● **Your goal**: Could you show all lines in the entries below that contain the string "value"?

(Saved data entries)
#####
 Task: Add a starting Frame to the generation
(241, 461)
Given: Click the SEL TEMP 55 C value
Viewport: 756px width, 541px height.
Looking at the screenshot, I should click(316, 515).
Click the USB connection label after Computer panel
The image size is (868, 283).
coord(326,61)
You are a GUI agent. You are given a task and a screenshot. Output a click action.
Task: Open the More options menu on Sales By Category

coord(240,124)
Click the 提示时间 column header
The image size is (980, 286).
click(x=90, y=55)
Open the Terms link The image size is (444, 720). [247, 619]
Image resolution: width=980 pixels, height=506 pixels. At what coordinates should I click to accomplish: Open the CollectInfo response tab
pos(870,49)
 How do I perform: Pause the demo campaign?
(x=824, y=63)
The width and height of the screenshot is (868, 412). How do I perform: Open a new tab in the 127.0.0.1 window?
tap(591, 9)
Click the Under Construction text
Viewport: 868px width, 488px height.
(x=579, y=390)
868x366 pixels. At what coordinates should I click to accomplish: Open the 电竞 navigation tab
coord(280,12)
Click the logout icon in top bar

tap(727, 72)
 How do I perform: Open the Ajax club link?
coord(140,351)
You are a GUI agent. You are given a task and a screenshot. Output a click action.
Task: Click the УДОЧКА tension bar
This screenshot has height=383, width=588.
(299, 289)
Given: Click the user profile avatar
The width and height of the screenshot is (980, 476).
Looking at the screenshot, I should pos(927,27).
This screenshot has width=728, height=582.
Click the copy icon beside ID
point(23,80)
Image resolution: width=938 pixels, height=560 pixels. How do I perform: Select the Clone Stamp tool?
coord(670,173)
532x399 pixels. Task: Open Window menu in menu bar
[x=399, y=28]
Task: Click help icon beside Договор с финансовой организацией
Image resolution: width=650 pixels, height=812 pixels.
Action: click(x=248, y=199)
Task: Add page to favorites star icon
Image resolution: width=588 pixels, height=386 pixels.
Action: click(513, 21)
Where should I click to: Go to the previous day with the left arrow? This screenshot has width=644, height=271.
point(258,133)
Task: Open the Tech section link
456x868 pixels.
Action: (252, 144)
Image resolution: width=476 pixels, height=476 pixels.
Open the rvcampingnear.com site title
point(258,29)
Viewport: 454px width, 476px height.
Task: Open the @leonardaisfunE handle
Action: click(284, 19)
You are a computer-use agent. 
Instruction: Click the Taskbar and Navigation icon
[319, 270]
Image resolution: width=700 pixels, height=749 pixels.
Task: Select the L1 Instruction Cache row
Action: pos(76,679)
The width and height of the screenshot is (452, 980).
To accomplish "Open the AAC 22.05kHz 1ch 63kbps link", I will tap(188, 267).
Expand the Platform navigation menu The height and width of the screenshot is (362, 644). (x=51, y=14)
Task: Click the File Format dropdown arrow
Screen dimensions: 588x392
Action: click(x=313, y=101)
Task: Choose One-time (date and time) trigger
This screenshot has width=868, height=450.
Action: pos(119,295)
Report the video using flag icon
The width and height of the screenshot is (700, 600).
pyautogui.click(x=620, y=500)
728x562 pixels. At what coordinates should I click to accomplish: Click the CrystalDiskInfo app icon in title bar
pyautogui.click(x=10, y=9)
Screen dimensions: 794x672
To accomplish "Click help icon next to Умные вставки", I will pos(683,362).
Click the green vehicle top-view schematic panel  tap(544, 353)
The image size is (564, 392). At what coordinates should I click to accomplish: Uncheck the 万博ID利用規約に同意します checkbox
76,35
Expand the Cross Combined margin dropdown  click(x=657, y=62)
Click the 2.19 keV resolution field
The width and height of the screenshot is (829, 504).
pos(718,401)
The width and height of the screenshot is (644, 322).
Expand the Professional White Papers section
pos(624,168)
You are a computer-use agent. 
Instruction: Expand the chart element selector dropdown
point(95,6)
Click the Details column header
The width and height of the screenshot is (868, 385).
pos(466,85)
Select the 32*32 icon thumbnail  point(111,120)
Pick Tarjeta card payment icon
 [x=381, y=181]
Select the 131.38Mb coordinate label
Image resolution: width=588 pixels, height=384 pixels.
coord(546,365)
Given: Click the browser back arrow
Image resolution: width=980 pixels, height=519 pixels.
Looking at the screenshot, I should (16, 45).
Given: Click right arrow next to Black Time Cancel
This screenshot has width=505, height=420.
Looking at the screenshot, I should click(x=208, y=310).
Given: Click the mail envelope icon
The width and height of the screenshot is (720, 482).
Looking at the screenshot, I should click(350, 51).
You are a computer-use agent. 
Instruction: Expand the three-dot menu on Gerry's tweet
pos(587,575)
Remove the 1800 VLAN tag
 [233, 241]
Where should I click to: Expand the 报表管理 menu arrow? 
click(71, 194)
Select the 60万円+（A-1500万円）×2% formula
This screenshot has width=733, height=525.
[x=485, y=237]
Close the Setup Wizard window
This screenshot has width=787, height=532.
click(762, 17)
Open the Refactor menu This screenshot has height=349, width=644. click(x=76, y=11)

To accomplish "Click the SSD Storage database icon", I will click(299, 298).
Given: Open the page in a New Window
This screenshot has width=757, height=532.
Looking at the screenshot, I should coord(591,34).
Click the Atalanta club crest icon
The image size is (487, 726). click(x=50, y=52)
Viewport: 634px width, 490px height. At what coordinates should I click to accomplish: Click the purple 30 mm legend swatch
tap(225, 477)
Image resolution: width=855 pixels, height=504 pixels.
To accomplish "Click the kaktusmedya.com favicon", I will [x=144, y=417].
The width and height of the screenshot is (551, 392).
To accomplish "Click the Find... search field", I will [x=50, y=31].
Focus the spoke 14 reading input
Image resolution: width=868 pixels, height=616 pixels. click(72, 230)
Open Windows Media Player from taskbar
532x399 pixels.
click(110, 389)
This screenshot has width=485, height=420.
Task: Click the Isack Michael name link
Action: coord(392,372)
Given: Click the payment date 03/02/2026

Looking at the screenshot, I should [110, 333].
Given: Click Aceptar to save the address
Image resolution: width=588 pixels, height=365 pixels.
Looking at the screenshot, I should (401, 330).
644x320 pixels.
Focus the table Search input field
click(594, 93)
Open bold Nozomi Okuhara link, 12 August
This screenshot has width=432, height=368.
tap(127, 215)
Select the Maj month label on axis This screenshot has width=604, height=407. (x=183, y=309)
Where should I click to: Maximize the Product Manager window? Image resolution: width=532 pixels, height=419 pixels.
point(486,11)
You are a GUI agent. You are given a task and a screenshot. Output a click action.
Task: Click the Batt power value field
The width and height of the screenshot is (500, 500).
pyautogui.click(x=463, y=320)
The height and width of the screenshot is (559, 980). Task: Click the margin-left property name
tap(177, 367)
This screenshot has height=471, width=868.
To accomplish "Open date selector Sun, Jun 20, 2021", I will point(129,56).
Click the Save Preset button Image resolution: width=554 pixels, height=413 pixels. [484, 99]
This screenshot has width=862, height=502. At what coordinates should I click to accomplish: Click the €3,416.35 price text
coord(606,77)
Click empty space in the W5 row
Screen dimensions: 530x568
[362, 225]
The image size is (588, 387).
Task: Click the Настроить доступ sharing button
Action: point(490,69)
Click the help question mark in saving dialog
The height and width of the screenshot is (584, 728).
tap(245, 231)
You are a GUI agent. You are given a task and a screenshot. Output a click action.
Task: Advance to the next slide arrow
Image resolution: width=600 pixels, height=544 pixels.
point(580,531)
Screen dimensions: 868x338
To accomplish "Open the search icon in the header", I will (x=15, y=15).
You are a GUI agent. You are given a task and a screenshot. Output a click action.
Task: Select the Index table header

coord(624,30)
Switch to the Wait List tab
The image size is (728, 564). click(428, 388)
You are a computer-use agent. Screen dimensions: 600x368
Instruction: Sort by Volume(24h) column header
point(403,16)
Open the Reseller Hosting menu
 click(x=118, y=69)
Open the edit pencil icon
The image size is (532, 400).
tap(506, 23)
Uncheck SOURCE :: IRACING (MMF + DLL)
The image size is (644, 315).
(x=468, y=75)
#####
● **Response below**:
Given: Click the SEL TEMP 55 C value
Task: Click the Batt power value field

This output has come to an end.